The maintenance provisions in question are contained in the bill A.10984/S.8390. The intended purpose of the bill is to provide guidelines for courts when awarding temporary maintenance. Temporary maintenance is spousal support which is paid for a certain defined period of time. At the end of the specified time, the maintenance ends automatically.
Temporary maintenance is also called “durational” or “periodic” maintenance. There are several other types of maintenance awards, including permanent maintenance and rehabilitative maintenance. The bill only addresses temporary maintenance and does not really make any changes to final awards for permanent maintenance. In the state of New York the duration of the temporary maintenance will be determined by the length of the marriage.
Now, the main dispute over New York’s maintenance bills has to do with a clause that would allow a judge to consider “additional factors” when calculating temporary maintenance requirements. Some of these factors may include the type of lifestyle that each spouse leads, various comforts that the couple was accustomed to prior to divorce, and each spouse’s employment status.
The bill does include a complex equation which will help to calculate the amount of temporary maintenance. However, the “additional factors” clause seems to run counter to any amount of stable prediction that the equation might provide. Many critics feel that the clause creates a marsh of open-ended inquiries that judges might have difficulty navigating.
As mentioned in our previous post, a commission has been appointed to research maintenance standards in the state of New York. Still no word of an official report yet.
- Temporary Maintenance is only awarded when the income of the “less-monied” spouse is less than two thirds of the spouse with the higher income.
- The court will then award temporary maintenance in the amount of:
- 30% of the paying spouse’s income, minus 20% of the recipient’s income, OR
- 40% of the spouses’ combined income, minus the total income of the recipient spouse
- The amount may be adjusted in instances where the paying spouse has an income greater than $500,000
So if the paying spouse has an annual income of $90,000 a year, then a temporary maintenance award is only available if the non-monied spouse is less than $60,000 (less than two thirds). After that the court will continue the calculation to render an appropriate award amount.

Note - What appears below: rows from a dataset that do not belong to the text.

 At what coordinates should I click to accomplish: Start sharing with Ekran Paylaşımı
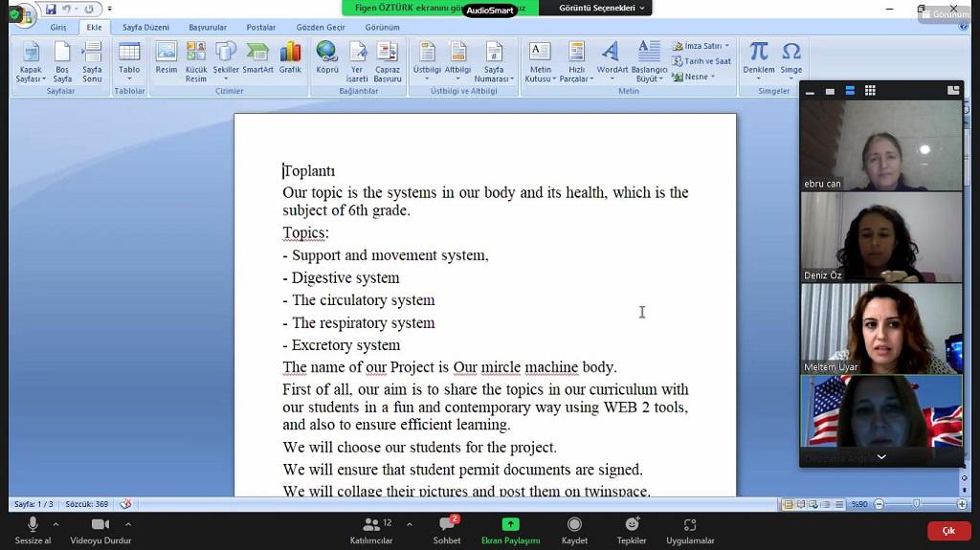[510, 529]
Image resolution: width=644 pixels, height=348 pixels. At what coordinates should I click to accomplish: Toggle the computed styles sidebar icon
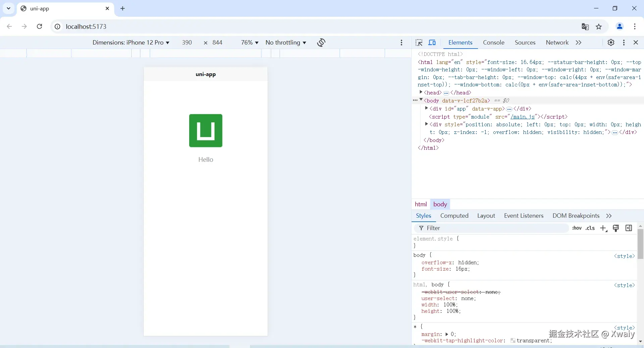click(x=629, y=228)
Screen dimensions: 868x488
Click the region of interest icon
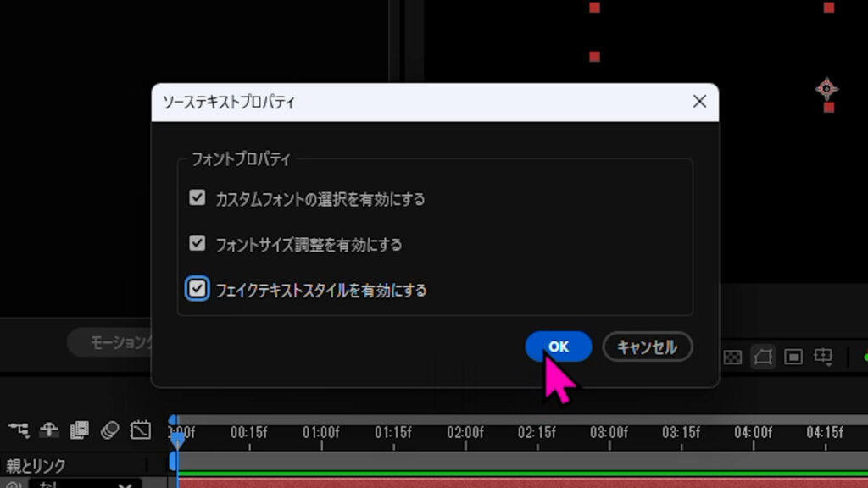click(x=793, y=357)
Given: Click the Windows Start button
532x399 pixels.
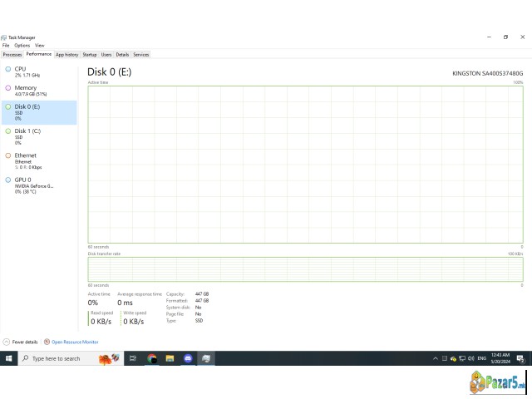Looking at the screenshot, I should pos(9,358).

Or, if you’re like me (allergic to numbers), you can simply punch and crunch the numbers using an online New York temporary maintenance calculator to see what a possible outcome might look like. So let’s say that the spouses have incomes of $90,000 and $59,000. Using the calculator, the result is a spousal award of $600/year.
Sounds simple enough right? That is, until the court decides that the calculated award is “unjust” or “unfair”. In that case they will have to go back and use the additional statutory factors to come up with a new figure and/or duration for the temporary maintenance.

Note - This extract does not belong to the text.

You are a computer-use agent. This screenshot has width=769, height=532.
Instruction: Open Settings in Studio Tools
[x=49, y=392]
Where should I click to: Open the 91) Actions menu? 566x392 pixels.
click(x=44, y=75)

That folks is where the problem lies.
To me, this is basically like saying, ok, we will provide you with a map and some directions to your destination. If you don’t like the route, simply toss it out the window and find your way around till you get there. If you get lost, here’s a list of roadside factors for you to consider.

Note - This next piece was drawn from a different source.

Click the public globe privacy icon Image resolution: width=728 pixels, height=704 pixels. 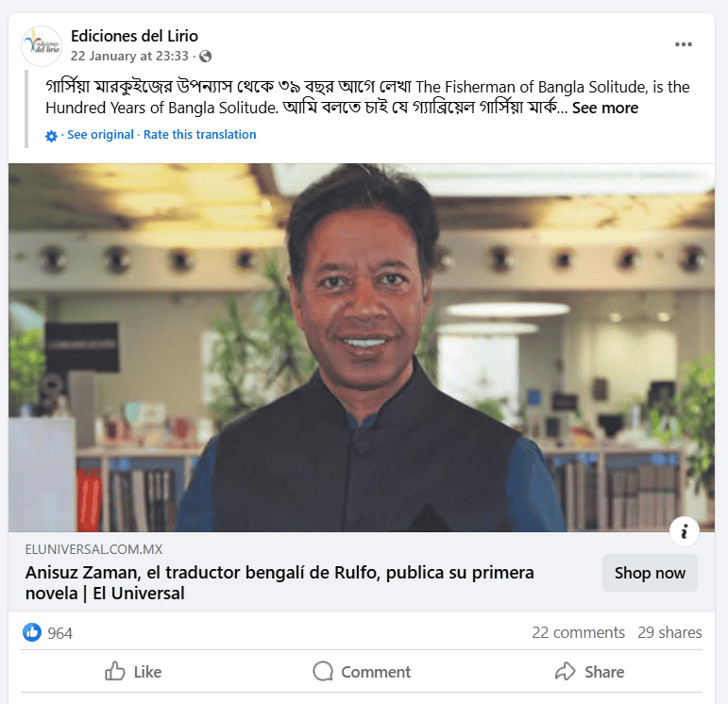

So on the one hand, this new bill does at least provide a somewhat workable road map for judges to determine maintenance. At least there’s a calculation involved. However, the fact is that many judges still remain reluctant to use the additional factors. This means that, although the no-fault law makes divorce somewhat easy, all those small little details are still just as complicated. Hopefully for New Yorkers, these confusions are just temporary.